■ **Work item**
Nothing is to be altered; the data must be repeated exactly.

——

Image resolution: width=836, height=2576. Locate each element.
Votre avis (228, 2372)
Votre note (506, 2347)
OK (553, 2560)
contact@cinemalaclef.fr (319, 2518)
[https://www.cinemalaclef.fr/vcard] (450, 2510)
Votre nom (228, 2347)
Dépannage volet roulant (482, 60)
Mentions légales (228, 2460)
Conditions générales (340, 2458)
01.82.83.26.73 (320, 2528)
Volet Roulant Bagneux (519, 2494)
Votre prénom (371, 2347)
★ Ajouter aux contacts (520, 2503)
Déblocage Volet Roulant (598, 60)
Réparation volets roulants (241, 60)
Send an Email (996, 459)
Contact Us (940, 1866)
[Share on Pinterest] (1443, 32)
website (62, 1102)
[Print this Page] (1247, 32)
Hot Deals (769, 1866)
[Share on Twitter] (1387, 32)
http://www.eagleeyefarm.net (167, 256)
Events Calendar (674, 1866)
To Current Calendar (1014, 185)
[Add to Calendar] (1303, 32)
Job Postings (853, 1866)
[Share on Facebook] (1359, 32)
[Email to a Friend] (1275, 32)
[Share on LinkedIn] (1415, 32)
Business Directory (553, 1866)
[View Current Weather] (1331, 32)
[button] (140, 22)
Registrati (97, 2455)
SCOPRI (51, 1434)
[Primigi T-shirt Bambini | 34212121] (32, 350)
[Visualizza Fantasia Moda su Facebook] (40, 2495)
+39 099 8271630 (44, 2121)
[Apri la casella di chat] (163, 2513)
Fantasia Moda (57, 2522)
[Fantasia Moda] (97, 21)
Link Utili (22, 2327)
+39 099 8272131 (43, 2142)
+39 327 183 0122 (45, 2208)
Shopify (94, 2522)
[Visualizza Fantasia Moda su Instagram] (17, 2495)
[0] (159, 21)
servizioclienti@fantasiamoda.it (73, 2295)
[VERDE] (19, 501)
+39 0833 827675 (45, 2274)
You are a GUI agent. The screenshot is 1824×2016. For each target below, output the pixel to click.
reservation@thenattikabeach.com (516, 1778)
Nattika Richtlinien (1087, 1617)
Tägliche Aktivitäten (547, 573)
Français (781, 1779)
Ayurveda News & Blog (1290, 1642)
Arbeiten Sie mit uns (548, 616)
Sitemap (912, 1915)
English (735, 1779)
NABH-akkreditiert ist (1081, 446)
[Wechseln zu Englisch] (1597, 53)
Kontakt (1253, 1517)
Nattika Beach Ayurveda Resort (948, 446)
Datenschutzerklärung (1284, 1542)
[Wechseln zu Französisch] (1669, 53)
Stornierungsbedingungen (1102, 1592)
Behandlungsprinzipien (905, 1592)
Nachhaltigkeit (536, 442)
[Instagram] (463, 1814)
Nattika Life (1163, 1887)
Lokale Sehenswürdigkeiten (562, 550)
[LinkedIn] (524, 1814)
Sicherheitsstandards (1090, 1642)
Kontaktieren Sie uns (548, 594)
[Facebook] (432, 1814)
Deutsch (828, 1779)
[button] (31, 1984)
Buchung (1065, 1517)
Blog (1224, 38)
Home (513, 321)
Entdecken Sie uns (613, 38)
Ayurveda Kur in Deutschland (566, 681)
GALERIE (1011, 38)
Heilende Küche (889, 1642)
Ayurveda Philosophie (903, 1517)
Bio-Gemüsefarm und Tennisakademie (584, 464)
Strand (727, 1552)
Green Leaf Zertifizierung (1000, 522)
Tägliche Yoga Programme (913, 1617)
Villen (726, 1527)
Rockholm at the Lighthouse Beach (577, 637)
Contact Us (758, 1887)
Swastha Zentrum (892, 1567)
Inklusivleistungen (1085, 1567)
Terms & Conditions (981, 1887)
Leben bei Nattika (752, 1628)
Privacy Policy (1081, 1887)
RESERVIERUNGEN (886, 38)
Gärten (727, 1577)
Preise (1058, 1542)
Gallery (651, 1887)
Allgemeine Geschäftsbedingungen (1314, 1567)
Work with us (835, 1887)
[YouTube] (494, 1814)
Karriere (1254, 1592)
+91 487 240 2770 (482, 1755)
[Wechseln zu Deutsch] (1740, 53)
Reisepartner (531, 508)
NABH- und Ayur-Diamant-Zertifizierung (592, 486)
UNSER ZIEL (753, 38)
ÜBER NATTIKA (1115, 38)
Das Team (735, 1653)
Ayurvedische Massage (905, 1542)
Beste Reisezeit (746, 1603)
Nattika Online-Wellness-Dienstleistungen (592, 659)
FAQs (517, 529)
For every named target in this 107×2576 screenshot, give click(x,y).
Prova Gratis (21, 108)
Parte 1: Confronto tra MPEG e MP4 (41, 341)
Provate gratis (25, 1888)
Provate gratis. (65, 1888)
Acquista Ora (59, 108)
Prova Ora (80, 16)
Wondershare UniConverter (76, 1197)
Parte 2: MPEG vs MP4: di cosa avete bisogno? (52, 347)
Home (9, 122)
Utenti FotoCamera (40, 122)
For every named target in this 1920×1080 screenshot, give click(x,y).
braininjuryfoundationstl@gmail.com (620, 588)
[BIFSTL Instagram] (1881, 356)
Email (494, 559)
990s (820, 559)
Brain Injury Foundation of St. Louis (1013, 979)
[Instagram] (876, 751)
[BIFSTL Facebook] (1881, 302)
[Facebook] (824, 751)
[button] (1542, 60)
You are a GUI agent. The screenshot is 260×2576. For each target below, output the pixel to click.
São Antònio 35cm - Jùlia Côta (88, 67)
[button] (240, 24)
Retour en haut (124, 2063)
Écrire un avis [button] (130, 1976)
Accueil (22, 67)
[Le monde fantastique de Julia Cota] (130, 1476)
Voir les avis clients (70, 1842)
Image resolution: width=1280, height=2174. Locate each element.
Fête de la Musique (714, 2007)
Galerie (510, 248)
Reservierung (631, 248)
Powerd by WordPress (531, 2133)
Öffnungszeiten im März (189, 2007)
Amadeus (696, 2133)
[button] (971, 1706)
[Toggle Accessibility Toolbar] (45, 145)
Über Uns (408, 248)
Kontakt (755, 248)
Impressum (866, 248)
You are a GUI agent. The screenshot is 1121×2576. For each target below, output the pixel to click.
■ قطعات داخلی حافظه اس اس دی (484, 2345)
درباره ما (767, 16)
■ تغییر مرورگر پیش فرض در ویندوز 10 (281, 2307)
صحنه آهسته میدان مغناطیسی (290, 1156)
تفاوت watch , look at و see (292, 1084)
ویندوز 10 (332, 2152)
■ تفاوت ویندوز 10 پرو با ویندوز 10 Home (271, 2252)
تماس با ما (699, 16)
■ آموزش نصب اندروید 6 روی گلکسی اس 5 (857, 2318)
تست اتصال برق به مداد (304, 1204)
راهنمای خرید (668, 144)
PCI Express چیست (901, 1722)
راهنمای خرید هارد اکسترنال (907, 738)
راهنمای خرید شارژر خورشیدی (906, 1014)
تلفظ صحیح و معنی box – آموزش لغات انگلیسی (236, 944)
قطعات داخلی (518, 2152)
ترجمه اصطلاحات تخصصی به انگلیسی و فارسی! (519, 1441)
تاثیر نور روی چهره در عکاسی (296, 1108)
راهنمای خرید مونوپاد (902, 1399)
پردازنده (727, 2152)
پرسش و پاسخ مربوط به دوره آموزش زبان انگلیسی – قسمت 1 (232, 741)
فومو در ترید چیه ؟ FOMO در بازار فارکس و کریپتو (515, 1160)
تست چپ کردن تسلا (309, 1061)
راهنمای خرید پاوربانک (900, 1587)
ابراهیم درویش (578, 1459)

——

■ **Task result**
Image resolution: width=836, height=2576. Locate each element.
Votre avis (228, 2372)
Votre note (506, 2347)
OK (553, 2560)
contact@cinemalaclef.fr (319, 2518)
[https://www.cinemalaclef.fr/vcard] (450, 2510)
Votre nom (228, 2347)
Dépannage volet roulant (482, 60)
Mentions légales (228, 2460)
Conditions générales (340, 2458)
01.82.83.26.73 (320, 2528)
Volet Roulant Bagneux (519, 2494)
Votre prénom (371, 2347)
★ Ajouter aux contacts (520, 2503)
Déblocage Volet Roulant (598, 60)
Réparation volets roulants (241, 60)
Send an Email (996, 459)
Contact Us (940, 1866)
[Share on Pinterest] (1443, 32)
website (62, 1102)
[Print this Page] (1247, 32)
Hot Deals (769, 1866)
[Share on Twitter] (1387, 32)
http://www.eagleeyefarm.net (167, 256)
Events Calendar (674, 1866)
To Current Calendar (1014, 185)
[Add to Calendar] (1303, 32)
Job Postings (853, 1866)
[Share on Facebook] (1359, 32)
[Email to a Friend] (1275, 32)
[Share on LinkedIn] (1415, 32)
Business Directory (553, 1866)
[View Current Weather] (1331, 32)
[button] (140, 22)
Registrati (97, 2455)
SCOPRI (51, 1434)
[Primigi T-shirt Bambini | 34212121] (32, 350)
[Visualizza Fantasia Moda su Facebook] (40, 2495)
+39 099 8271630 (44, 2121)
[Apri la casella di chat] (163, 2513)
Fantasia Moda (57, 2522)
[Fantasia Moda] (97, 21)
Link Utili (22, 2327)
+39 099 8272131 (43, 2142)
+39 327 183 0122 (45, 2208)
Shopify (94, 2522)
[Visualizza Fantasia Moda su Instagram] (17, 2495)
[0] (159, 21)
servizioclienti@fantasiamoda.it (73, 2295)
[VERDE] (19, 501)
+39 0833 827675 (45, 2274)
You are a GUI agent. The screenshot is 1824×2016. For each target below, output the pixel to click.
reservation@thenattikabeach.com (516, 1778)
Nattika Richtlinien (1087, 1617)
Tägliche Aktivitäten (547, 573)
Français (781, 1779)
Ayurveda News & Blog (1290, 1642)
Arbeiten Sie mit uns (548, 616)
Sitemap (912, 1915)
English (735, 1779)
NABH-akkreditiert ist (1081, 446)
[Wechseln zu Englisch] (1597, 53)
Kontakt (1253, 1517)
Nattika Beach Ayurveda Resort (948, 446)
Datenschutzerklärung (1284, 1542)
[Wechseln zu Französisch] (1669, 53)
Stornierungsbedingungen (1102, 1592)
Behandlungsprinzipien (905, 1592)
Nachhaltigkeit (536, 442)
[Instagram] (463, 1814)
Nattika Life (1163, 1887)
Lokale Sehenswürdigkeiten (562, 550)
[LinkedIn] (524, 1814)
Sicherheitsstandards (1090, 1642)
Kontaktieren Sie uns (548, 594)
[Facebook] (432, 1814)
Deutsch (828, 1779)
[button] (31, 1984)
Buchung (1065, 1517)
Blog (1224, 38)
Home (513, 321)
Entdecken Sie uns (613, 38)
Ayurveda Kur in Deutschland (566, 681)
GALERIE (1011, 38)
Heilende Küche (889, 1642)
Ayurveda Philosophie (903, 1517)
Bio-Gemüsefarm und Tennisakademie (584, 464)
Strand (727, 1552)
Green Leaf Zertifizierung (1000, 522)
Tägliche Yoga Programme (913, 1617)
Villen (726, 1527)
Rockholm at the Lighthouse Beach (577, 637)
Contact Us (758, 1887)
Swastha Zentrum (892, 1567)
Inklusivleistungen (1085, 1567)
Terms & Conditions (981, 1887)
Leben bei Nattika (752, 1628)
Privacy Policy (1081, 1887)
RESERVIERUNGEN (886, 38)
Gärten (727, 1577)
Preise (1058, 1542)
Gallery (651, 1887)
Allgemeine Geschäftsbedingungen (1314, 1567)
Work with us (835, 1887)
[YouTube] (494, 1814)
Karriere (1254, 1592)
+91 487 240 2770 (482, 1755)
[Wechseln zu Deutsch] (1740, 53)
Reisepartner (531, 508)
NABH- und Ayur-Diamant-Zertifizierung (592, 486)
UNSER ZIEL (753, 38)
ÜBER NATTIKA (1115, 38)
Das Team (735, 1653)
Ayurvedische Massage (905, 1542)
Beste Reisezeit (746, 1603)
Nattika Online-Wellness-Dienstleistungen (592, 659)
FAQs (517, 529)
For every named target in this 107×2576 screenshot, give click(x,y).
Prova Gratis (21, 108)
Parte 1: Confronto tra MPEG e MP4 (41, 341)
Provate gratis (25, 1888)
Provate gratis. (65, 1888)
Acquista Ora (59, 108)
Prova Ora (80, 16)
Wondershare UniConverter (76, 1197)
Parte 2: MPEG vs MP4: di cosa avete bisogno? (52, 347)
Home (9, 122)
Utenti FotoCamera (40, 122)
For every named target in this 1920×1080 screenshot, give click(x,y).
braininjuryfoundationstl@gmail.com (620, 588)
[BIFSTL Instagram] (1881, 356)
Email (494, 559)
990s (820, 559)
Brain Injury Foundation of St. Louis (1013, 979)
[Instagram] (876, 751)
[BIFSTL Facebook] (1881, 302)
[Facebook] (824, 751)
[button] (1542, 60)
You are a GUI agent. The screenshot is 260×2576. For each target below, output the pixel to click.
São Antònio 35cm - Jùlia Côta (88, 67)
[button] (240, 24)
Retour en haut (124, 2063)
Écrire un avis [button] (130, 1976)
Accueil (22, 67)
[Le monde fantastique de Julia Cota] (130, 1476)
Voir les avis clients (70, 1842)
Image resolution: width=1280, height=2174. Locate each element.
Fête de la Musique (714, 2007)
Galerie (510, 248)
Reservierung (631, 248)
Powerd by WordPress (531, 2133)
Öffnungszeiten im März (189, 2007)
Amadeus (696, 2133)
[button] (971, 1706)
[Toggle Accessibility Toolbar] (45, 145)
Über Uns (408, 248)
Kontakt (755, 248)
Impressum (866, 248)
You are a GUI agent. The screenshot is 1121×2576. For each target below, output the pixel to click.
■ قطعات داخلی حافظه اس اس دی (484, 2345)
درباره ما (767, 16)
■ تغییر مرورگر پیش فرض در ویندوز 10 (281, 2307)
صحنه آهسته میدان مغناطیسی (290, 1156)
تفاوت watch , look at و see (292, 1084)
ویندوز 10 (332, 2152)
■ تفاوت ویندوز 10 پرو با ویندوز 10 Home (271, 2252)
تماس با ما (699, 16)
■ آموزش نصب اندروید 6 روی گلکسی اس 5 (857, 2318)
تست اتصال برق به مداد (304, 1204)
راهنمای خرید (668, 144)
PCI Express چیست (901, 1722)
راهنمای خرید هارد اکسترنال (907, 738)
راهنمای خرید شارژر خورشیدی (906, 1014)
تلفظ صحیح و معنی box – آموزش لغات انگلیسی (236, 944)
قطعات داخلی (518, 2152)
ترجمه اصطلاحات تخصصی به انگلیسی و فارسی! (519, 1441)
تاثیر نور روی چهره در عکاسی (296, 1108)
راهنمای خرید مونوپاد (902, 1399)
پردازنده (727, 2152)
پرسش و پاسخ مربوط به دوره آموزش زبان انگلیسی – قسمت 1 (232, 741)
فومو در ترید چیه ؟ FOMO در بازار فارکس و کریپتو (515, 1160)
تست چپ کردن تسلا (309, 1061)
راهنمای خرید پاوربانک (900, 1587)
ابراهیم درویش (578, 1459)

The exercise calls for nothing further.